# Number of permutations of prime order

In the last post we counted the number of elements of order 2 in the symmetric group $S_n$. In exactly the same way we can count the number of elements of order $p$, where $p$ is a prime number. Let this number be denoted by $N_p(n)$. Then

\displaystyle\begin{aligned}N_p(n)&=\sum_{k=1}^{\lfloor n/p\rfloor}\frac{(p-1)!^k}{k!}\binom np\binom{n-p}{p}\cdots\binom{n-pk+p}{p}\\ &=\sum_{k=1}^{\lfloor n/p\rfloor}\frac{n!}{k!(n-pk)!p^k}\\ &=\sum_{k=1}^{\lfloor n/p\rfloor}\binom{n}{pk}\frac{(pk)!}{k!p^k}.\end{aligned}

Here we adopt the convention $\binom nm=0$ if $m>n$. Note that

$\displaystyle\frac{(pk)!}{k!p^k}=\frac{(pk)!}{p\cdot 2p\cdots kp}\equiv (p-1)!^k\equiv (-1)^k\pmod p$

by Wilson’s theorem. So

$\displaystyle N_p(n)\equiv\sum_{k=1}^{\lfloor n/p\rfloor}(-1)^k\binom{n}{pk}\pmod p$.

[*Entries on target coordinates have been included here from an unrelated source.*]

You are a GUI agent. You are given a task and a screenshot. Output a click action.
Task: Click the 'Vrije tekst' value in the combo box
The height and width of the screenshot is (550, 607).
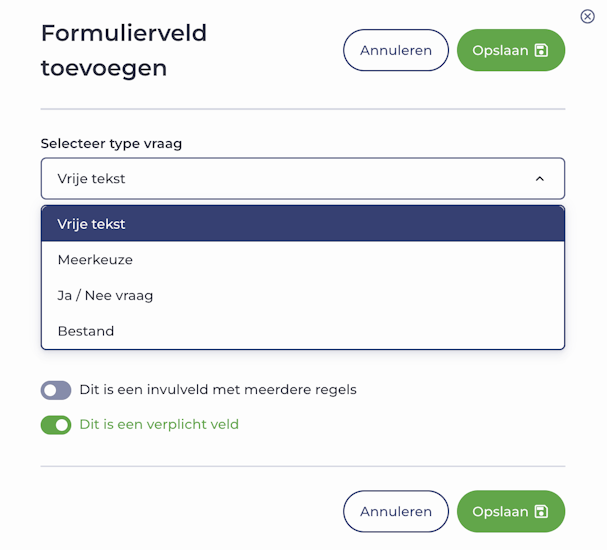point(92,179)
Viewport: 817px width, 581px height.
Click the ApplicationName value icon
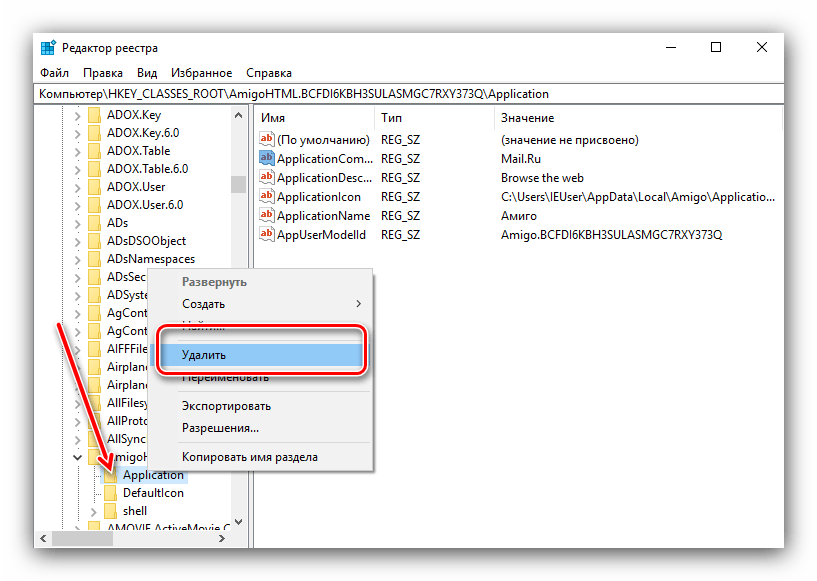pos(266,216)
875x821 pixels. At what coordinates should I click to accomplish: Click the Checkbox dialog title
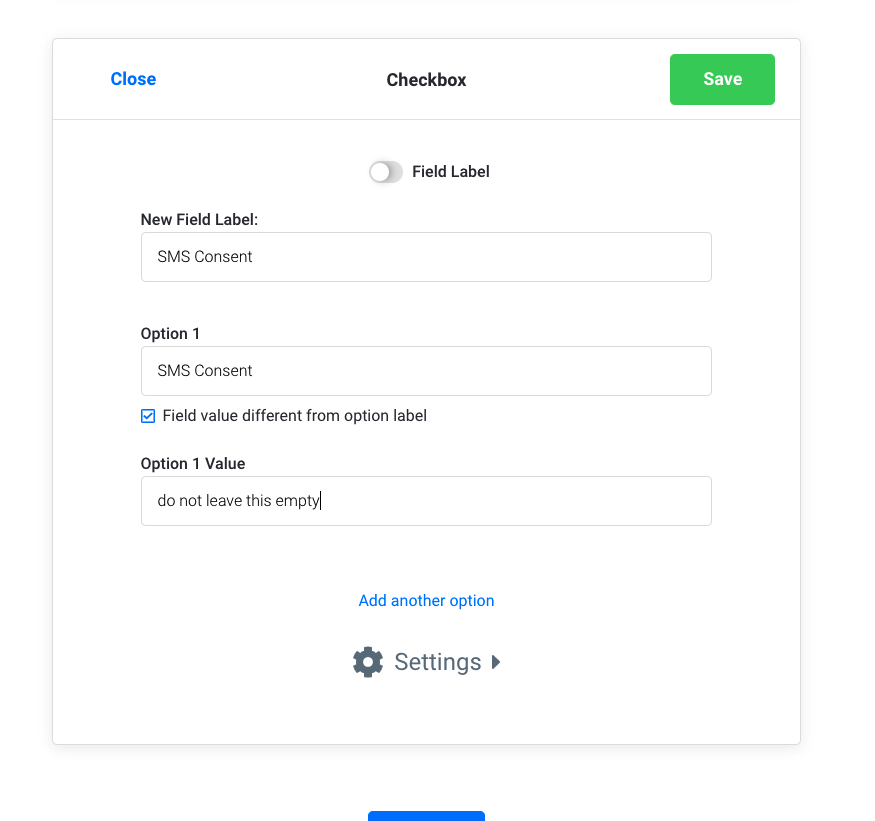pos(426,80)

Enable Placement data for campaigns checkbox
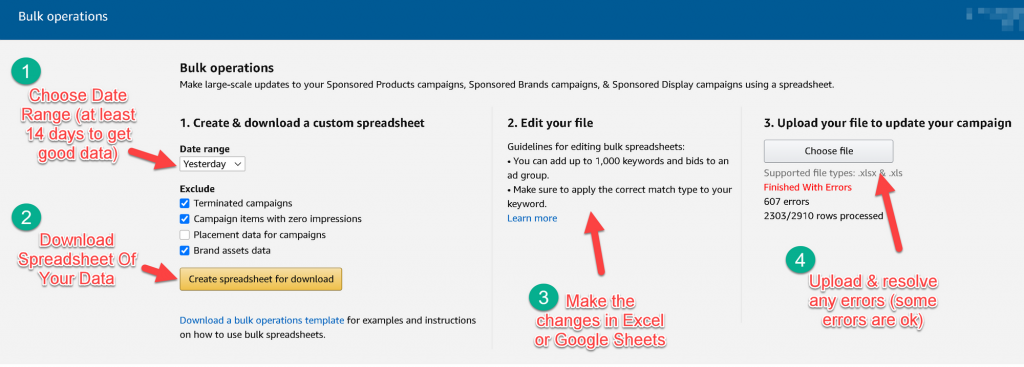coord(185,235)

If $n=n_rp^r+\cdots+n_1p+n_0$ and $k=k_{r}p^{r-1}+\cdots+k_2p+k_1$ are base $p$ expansions, then using Lucas’ theorem one has

$\displaystyle\binom{n}{pk}\equiv\binom{n_r}{k_r}\cdots\binom{n_1}{k_1}\pmod p$.

Therefore

\displaystyle\begin{aligned}N_p(n)&\equiv -1+\sum_{k=0}^{\lfloor n/p\rfloor}(-1)^k\binom{n}{pk}\pmod p\\ &\equiv -1+\sum_{k=0}^{\lfloor n/p\rfloor}(-1)^{k_1+\cdots+k_r}\binom{n_r}{k_r}\cdots\binom{n_1}{k_1}\pmod p\\ &\equiv -1+\prod_{j=1}^r\sum_{k_j=0}^{n_j}(-1)^{k_j}\binom{n_j}{k_j}\pmod p\\ &\equiv -1\pmod p\end{aligned}

This generalizes the result from the previous post.

Corollary. The number of subgroups of order $p$ in $S_n$ is congruent to $1\pmod p$.

Proof. If there are $k$ subgroups of order $p$ in $S_n$, then $N_p(n)=k(p-1)\equiv -1\pmod p$ and so $k\equiv 1\pmod p$. $\square$